About this exercise
Copy out exactly the lines from the one containing "You are a GUI" to the last line of the records below, both included, and leave out any pictures.

Records provided

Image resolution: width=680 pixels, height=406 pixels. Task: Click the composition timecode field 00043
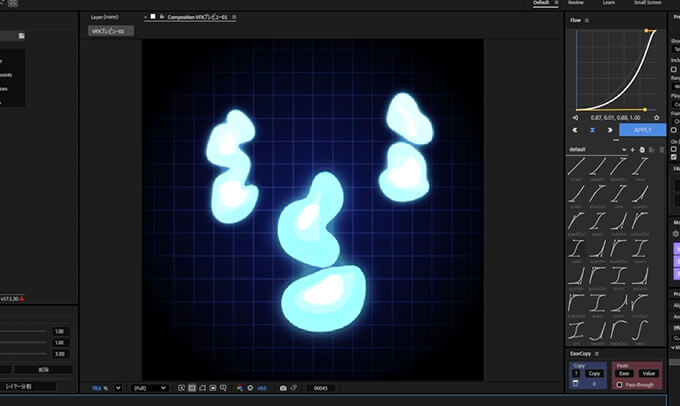[320, 387]
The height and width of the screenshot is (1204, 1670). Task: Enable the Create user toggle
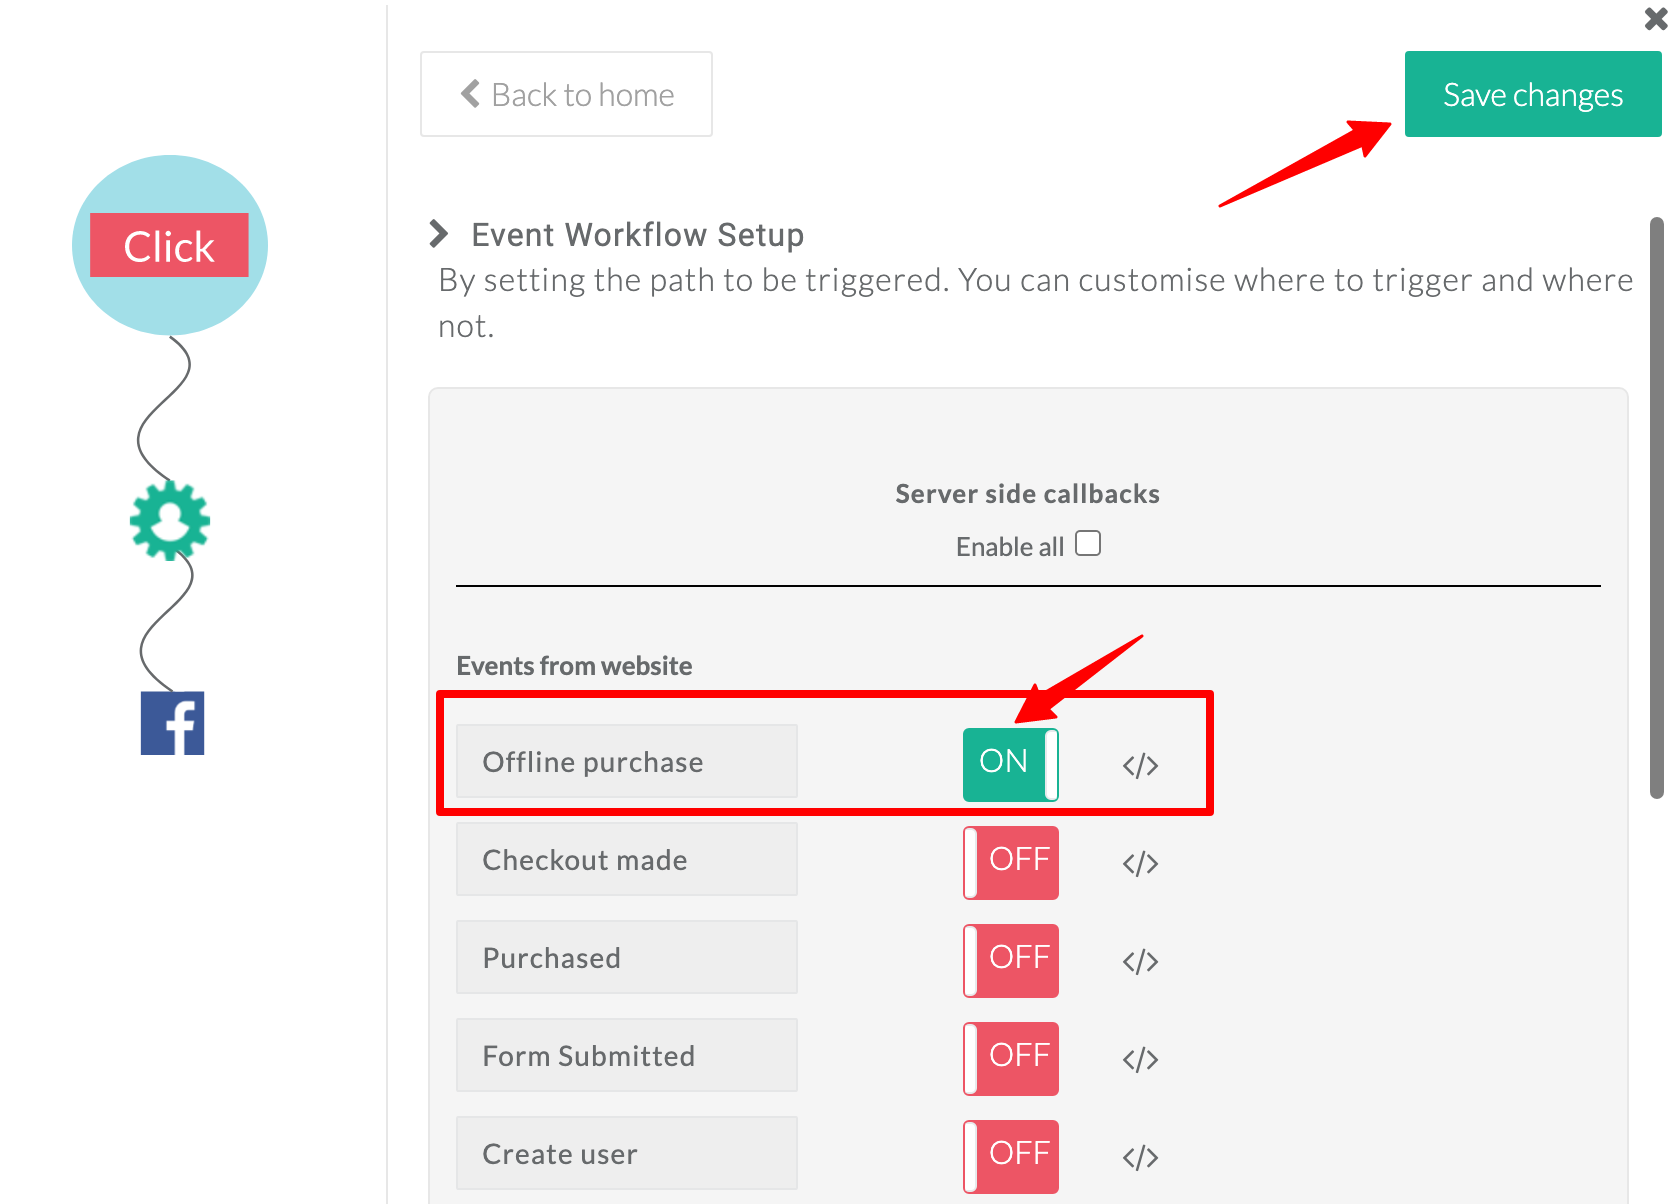(1010, 1156)
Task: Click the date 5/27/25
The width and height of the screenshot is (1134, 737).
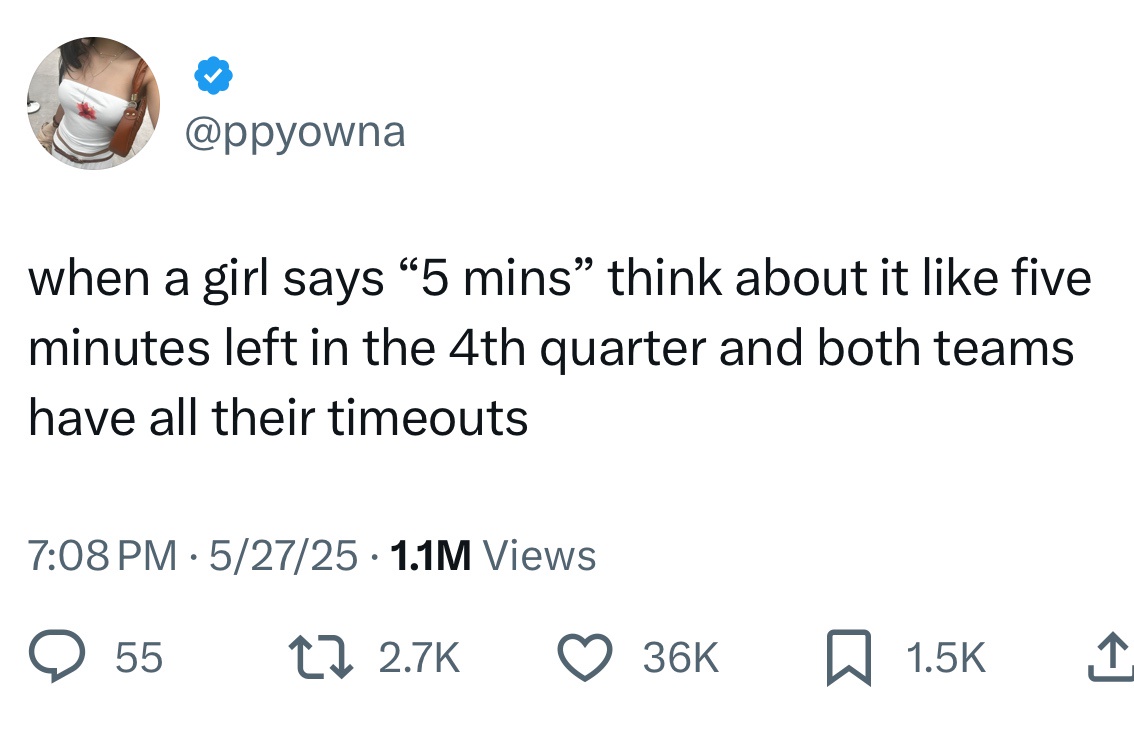Action: tap(286, 555)
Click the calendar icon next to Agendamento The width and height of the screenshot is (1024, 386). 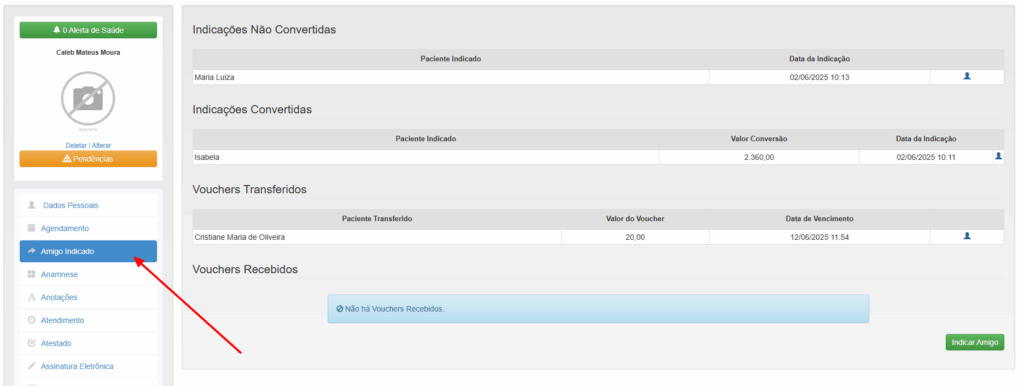pyautogui.click(x=31, y=228)
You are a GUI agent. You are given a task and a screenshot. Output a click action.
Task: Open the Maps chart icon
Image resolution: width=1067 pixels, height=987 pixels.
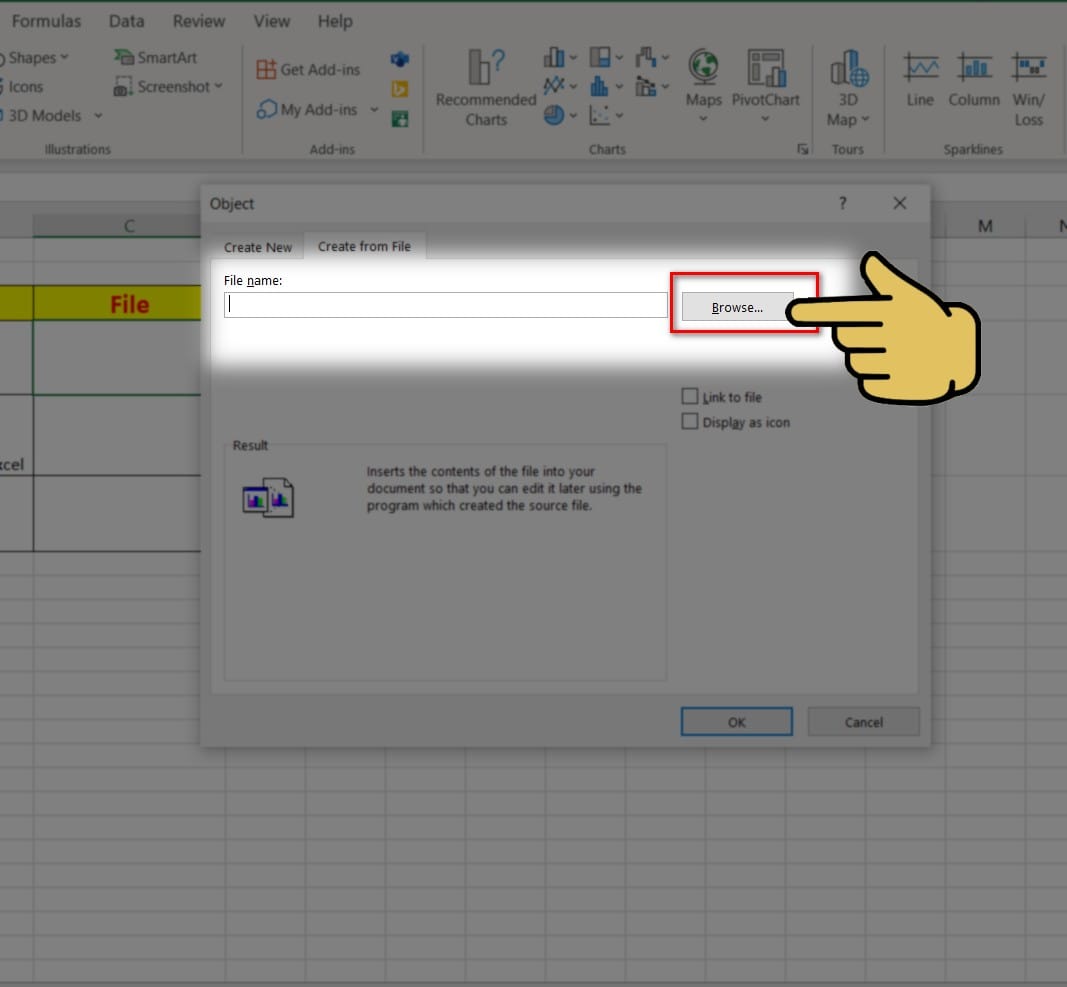click(x=704, y=70)
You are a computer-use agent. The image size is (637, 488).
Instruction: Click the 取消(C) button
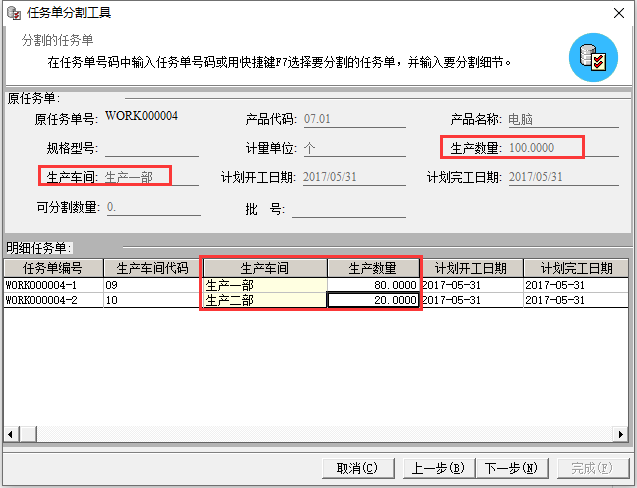tap(357, 468)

Result for this exercise
You are a GUI agent. You are given a task and a screenshot. Output a click action.
Task: Open the Maps chart icon
Image resolution: width=1067 pixels, height=987 pixels.
click(x=704, y=70)
You are a computer-use agent. The image size is (637, 488).
Instruction: Click the 取消(C) button
tap(357, 468)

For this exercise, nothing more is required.